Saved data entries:
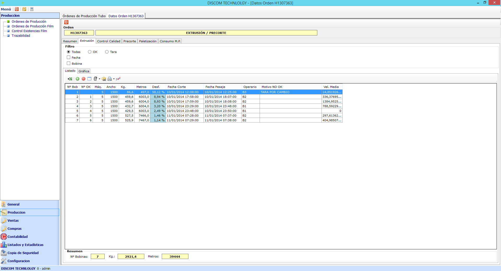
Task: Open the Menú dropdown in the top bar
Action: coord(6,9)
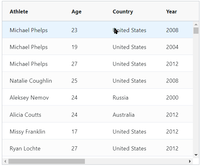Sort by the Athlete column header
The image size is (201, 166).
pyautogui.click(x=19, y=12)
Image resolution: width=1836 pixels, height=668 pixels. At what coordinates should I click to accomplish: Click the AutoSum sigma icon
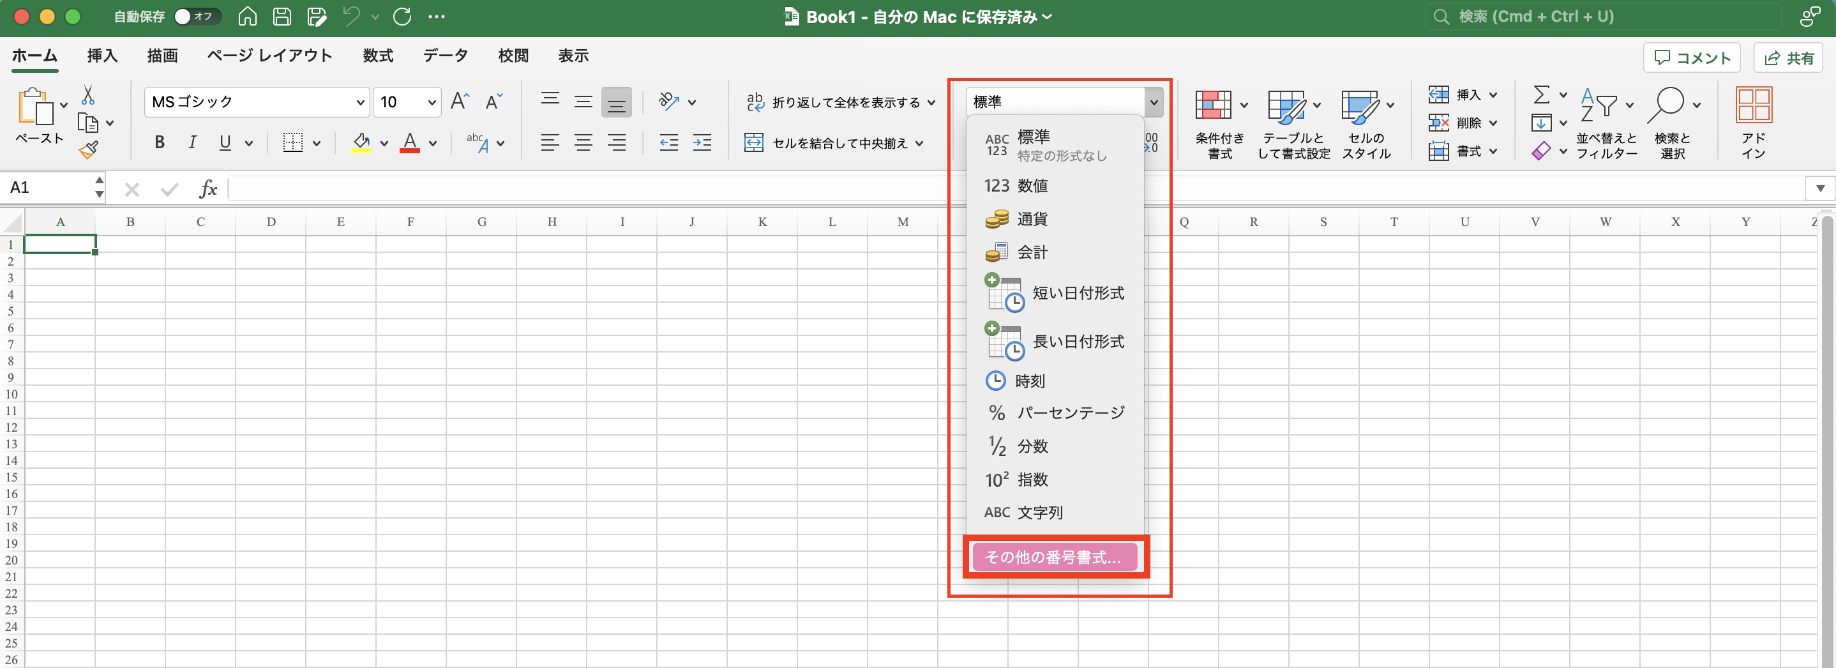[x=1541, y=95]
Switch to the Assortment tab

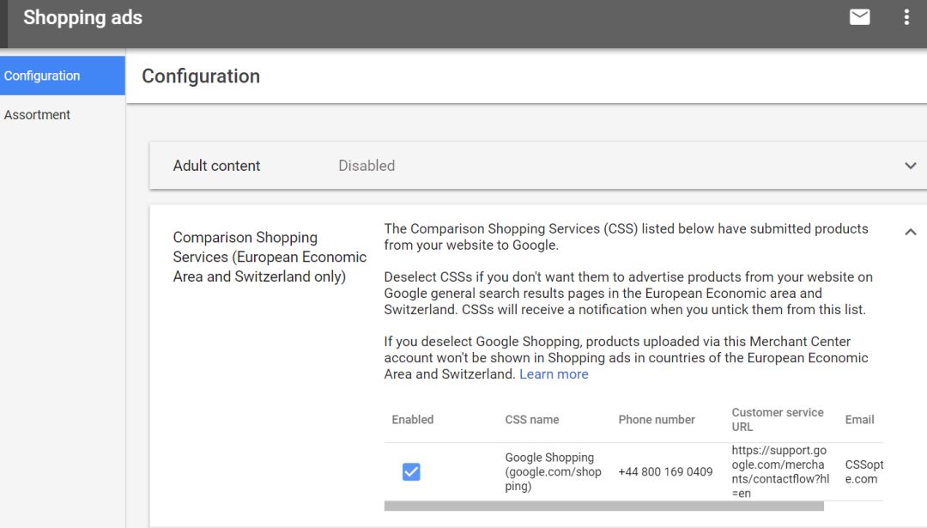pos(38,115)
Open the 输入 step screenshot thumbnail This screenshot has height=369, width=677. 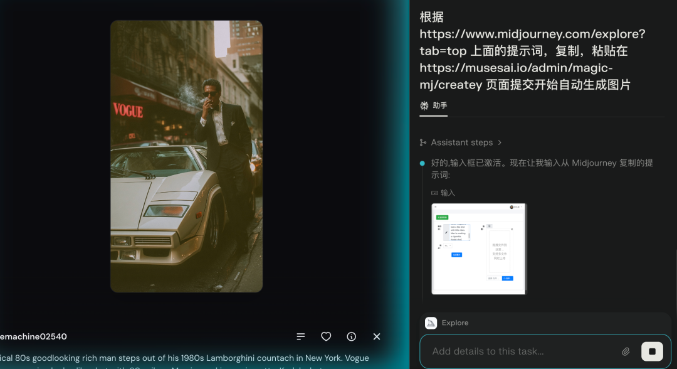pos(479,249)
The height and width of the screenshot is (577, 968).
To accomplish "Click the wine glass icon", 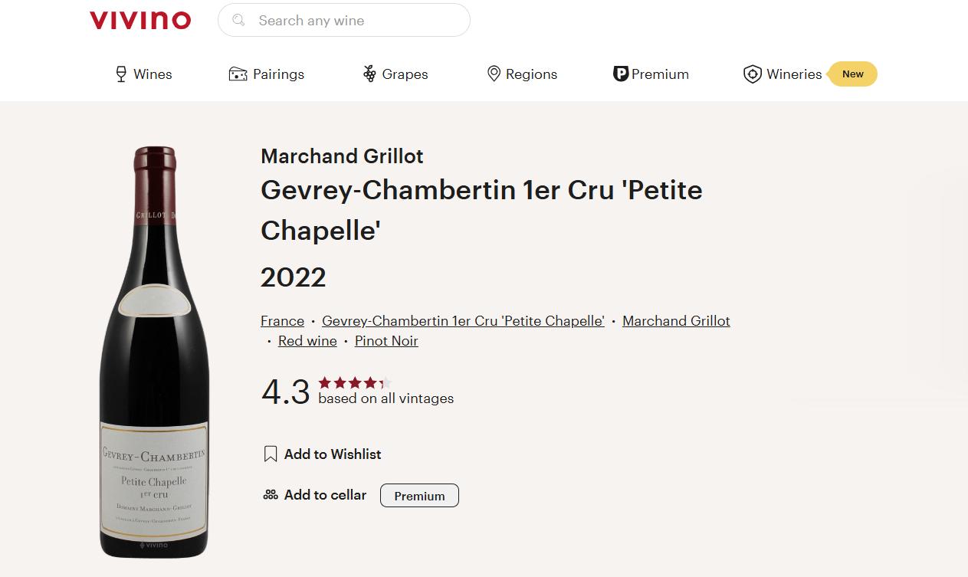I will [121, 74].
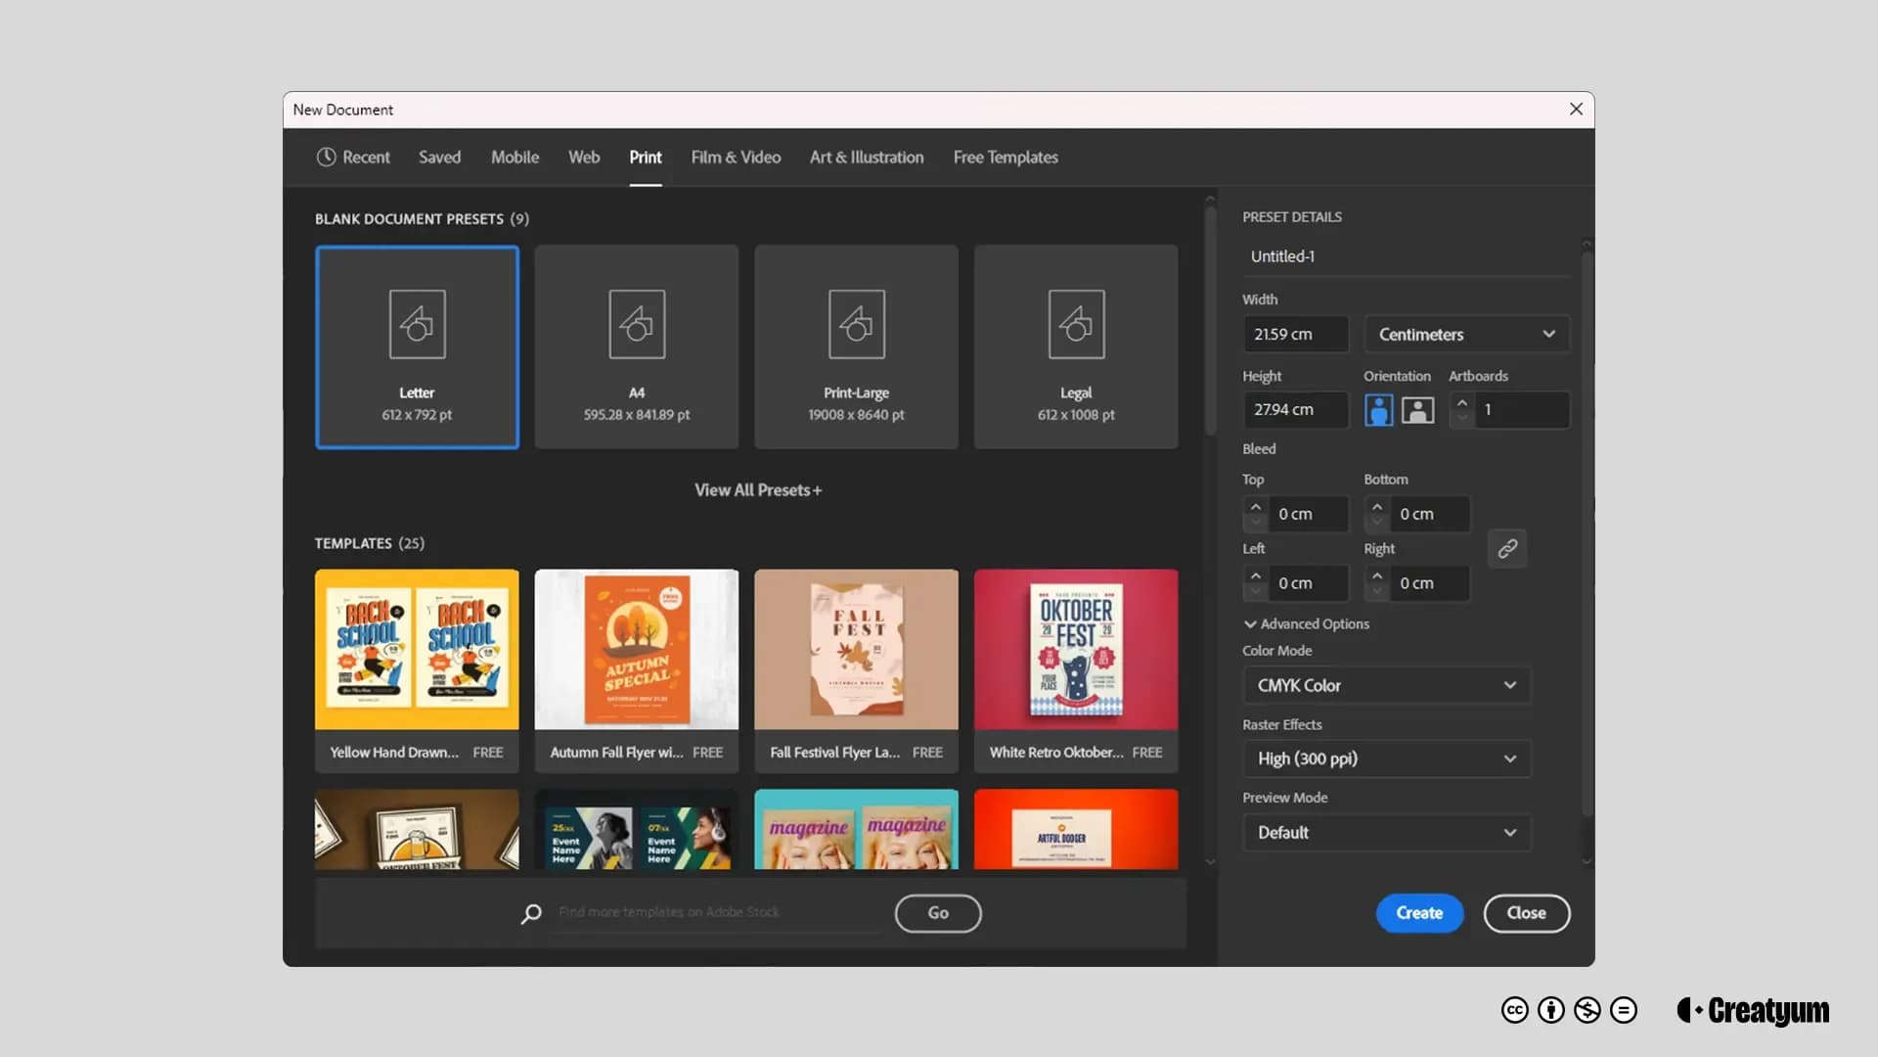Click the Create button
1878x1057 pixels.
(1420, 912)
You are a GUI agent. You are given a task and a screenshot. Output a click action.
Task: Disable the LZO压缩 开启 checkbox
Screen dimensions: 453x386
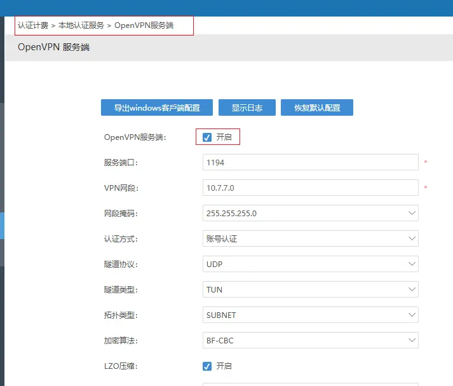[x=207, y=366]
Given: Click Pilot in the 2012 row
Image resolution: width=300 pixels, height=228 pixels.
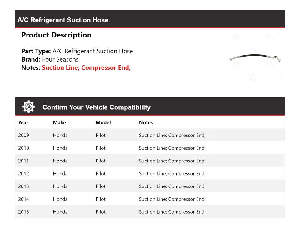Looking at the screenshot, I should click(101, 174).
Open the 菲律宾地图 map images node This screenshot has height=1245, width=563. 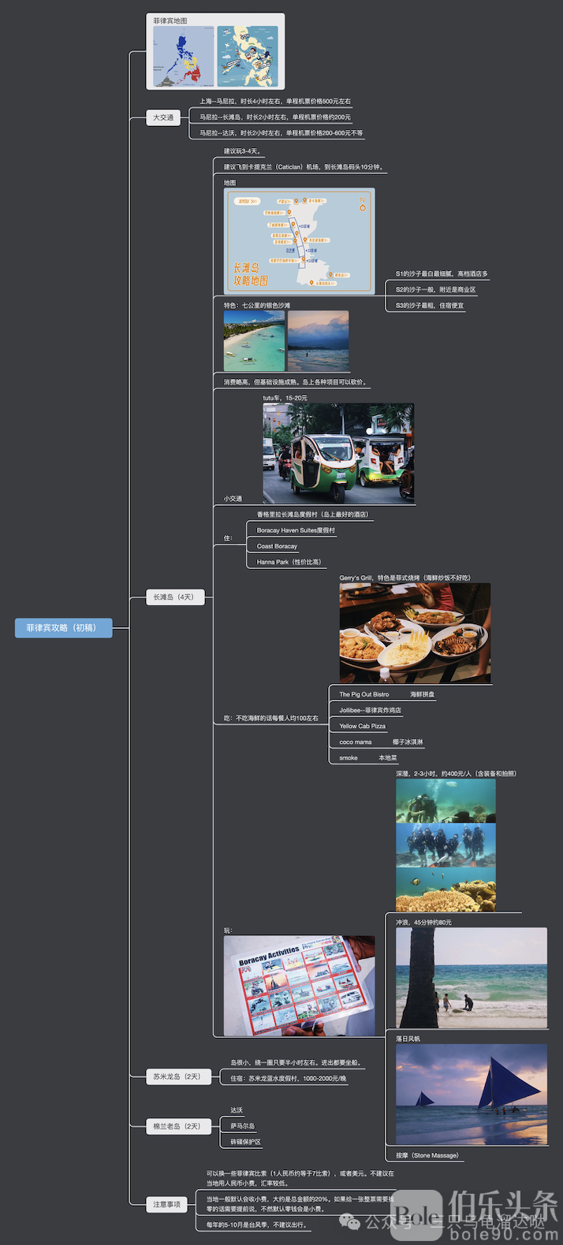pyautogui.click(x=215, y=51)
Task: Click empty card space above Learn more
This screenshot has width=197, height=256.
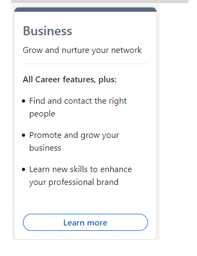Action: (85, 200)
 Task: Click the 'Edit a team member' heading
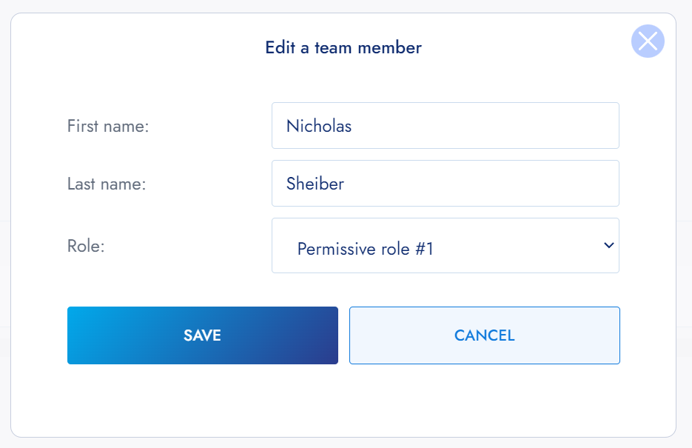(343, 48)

Your goal :: Leave out every picture and copy verbatim the lines running from the line containing "This screenshot has width=197, height=256." through the final line of the data.

Exercise solution ::
This screenshot has width=197, height=256.
Action: (85, 200)
 Task: Click the 'Edit a team member' heading
(343, 48)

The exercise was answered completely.